* BEGIN RECORDS FOR THE TASK *

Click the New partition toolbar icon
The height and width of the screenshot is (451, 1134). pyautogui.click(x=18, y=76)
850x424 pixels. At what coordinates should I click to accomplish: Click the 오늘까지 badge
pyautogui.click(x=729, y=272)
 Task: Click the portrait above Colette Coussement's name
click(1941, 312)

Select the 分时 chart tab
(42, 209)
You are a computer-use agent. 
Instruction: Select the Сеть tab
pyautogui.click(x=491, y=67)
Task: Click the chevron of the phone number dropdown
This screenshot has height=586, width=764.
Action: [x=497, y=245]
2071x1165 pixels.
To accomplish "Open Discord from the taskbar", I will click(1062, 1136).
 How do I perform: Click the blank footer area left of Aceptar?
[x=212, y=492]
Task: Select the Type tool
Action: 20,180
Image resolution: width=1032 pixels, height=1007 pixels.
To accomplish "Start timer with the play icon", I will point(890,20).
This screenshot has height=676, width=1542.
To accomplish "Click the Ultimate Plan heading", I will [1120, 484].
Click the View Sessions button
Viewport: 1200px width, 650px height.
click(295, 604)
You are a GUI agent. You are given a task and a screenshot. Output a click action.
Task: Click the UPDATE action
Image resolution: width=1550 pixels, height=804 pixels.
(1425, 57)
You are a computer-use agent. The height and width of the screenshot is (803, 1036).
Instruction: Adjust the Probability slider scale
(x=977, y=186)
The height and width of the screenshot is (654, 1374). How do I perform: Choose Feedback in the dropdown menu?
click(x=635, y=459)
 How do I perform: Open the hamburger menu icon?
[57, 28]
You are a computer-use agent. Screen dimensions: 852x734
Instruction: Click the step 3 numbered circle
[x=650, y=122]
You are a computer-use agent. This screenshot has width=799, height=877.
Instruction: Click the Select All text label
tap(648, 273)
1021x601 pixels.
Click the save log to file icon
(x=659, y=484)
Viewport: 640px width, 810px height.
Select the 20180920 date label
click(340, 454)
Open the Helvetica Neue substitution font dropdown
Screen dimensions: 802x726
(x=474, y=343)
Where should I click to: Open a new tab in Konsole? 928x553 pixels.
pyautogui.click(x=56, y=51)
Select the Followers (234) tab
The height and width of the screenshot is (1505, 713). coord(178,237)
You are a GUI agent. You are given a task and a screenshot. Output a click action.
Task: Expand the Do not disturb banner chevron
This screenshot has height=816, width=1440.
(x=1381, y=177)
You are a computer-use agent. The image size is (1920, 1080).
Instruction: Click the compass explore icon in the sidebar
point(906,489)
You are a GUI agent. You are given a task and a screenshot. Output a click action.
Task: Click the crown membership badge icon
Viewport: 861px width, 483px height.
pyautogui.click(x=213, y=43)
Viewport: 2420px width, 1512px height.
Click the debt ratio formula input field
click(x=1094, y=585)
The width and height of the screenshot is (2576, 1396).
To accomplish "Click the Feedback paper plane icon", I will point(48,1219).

* END RECORDS FOR THE TASK *

# SET TASK:
Reproduce all of the data above word for word.

# RESPONSE:
Click the New partition toolbar icon
The height and width of the screenshot is (451, 1134). pyautogui.click(x=18, y=76)
850x424 pixels. At what coordinates should I click to accomplish: Click the 오늘까지 badge
pyautogui.click(x=729, y=272)
 Task: Click the portrait above Colette Coussement's name
click(1941, 312)

Select the 分时 chart tab
(42, 209)
You are a computer-use agent. 
Instruction: Select the Сеть tab
pyautogui.click(x=491, y=67)
Task: Click the chevron of the phone number dropdown
This screenshot has height=586, width=764.
Action: [x=497, y=245]
2071x1165 pixels.
To accomplish "Open Discord from the taskbar", I will click(1062, 1136).
 How do I perform: Click the blank footer area left of Aceptar?
[x=212, y=492]
Task: Select the Type tool
Action: 20,180
Image resolution: width=1032 pixels, height=1007 pixels.
To accomplish "Start timer with the play icon", I will point(890,20).
This screenshot has height=676, width=1542.
To accomplish "Click the Ultimate Plan heading", I will [1120, 484].
Click the View Sessions button
Viewport: 1200px width, 650px height.
click(295, 604)
You are a GUI agent. You are given a task and a screenshot. Output a click action.
Task: Click the UPDATE action
Image resolution: width=1550 pixels, height=804 pixels.
(1425, 57)
You are a computer-use agent. The height and width of the screenshot is (803, 1036).
Instruction: Adjust the Probability slider scale
(x=977, y=186)
The height and width of the screenshot is (654, 1374). How do I perform: Choose Feedback in the dropdown menu?
click(x=635, y=459)
 How do I perform: Open the hamburger menu icon?
[57, 28]
You are a computer-use agent. Screen dimensions: 852x734
Instruction: Click the step 3 numbered circle
[x=650, y=122]
You are a computer-use agent. This screenshot has width=799, height=877.
Instruction: Click the Select All text label
tap(648, 273)
1021x601 pixels.
Click the save log to file icon
(x=659, y=484)
Viewport: 640px width, 810px height.
Select the 20180920 date label
click(340, 454)
Open the Helvetica Neue substitution font dropdown
Screen dimensions: 802x726
(x=474, y=343)
Where should I click to: Open a new tab in Konsole? 928x553 pixels.
pyautogui.click(x=56, y=51)
Select the Followers (234) tab
The height and width of the screenshot is (1505, 713). coord(178,237)
You are a GUI agent. You are given a task and a screenshot. Output a click action.
Task: Expand the Do not disturb banner chevron
This screenshot has height=816, width=1440.
(x=1381, y=177)
You are a computer-use agent. The image size is (1920, 1080).
Instruction: Click the compass explore icon in the sidebar
point(906,489)
You are a GUI agent. You are given a task and a screenshot. Output a click action.
Task: Click the crown membership badge icon
Viewport: 861px width, 483px height.
pyautogui.click(x=213, y=43)
Viewport: 2420px width, 1512px height.
Click the debt ratio formula input field
click(x=1094, y=585)
The width and height of the screenshot is (2576, 1396).
To accomplish "Click the Feedback paper plane icon", I will point(48,1219).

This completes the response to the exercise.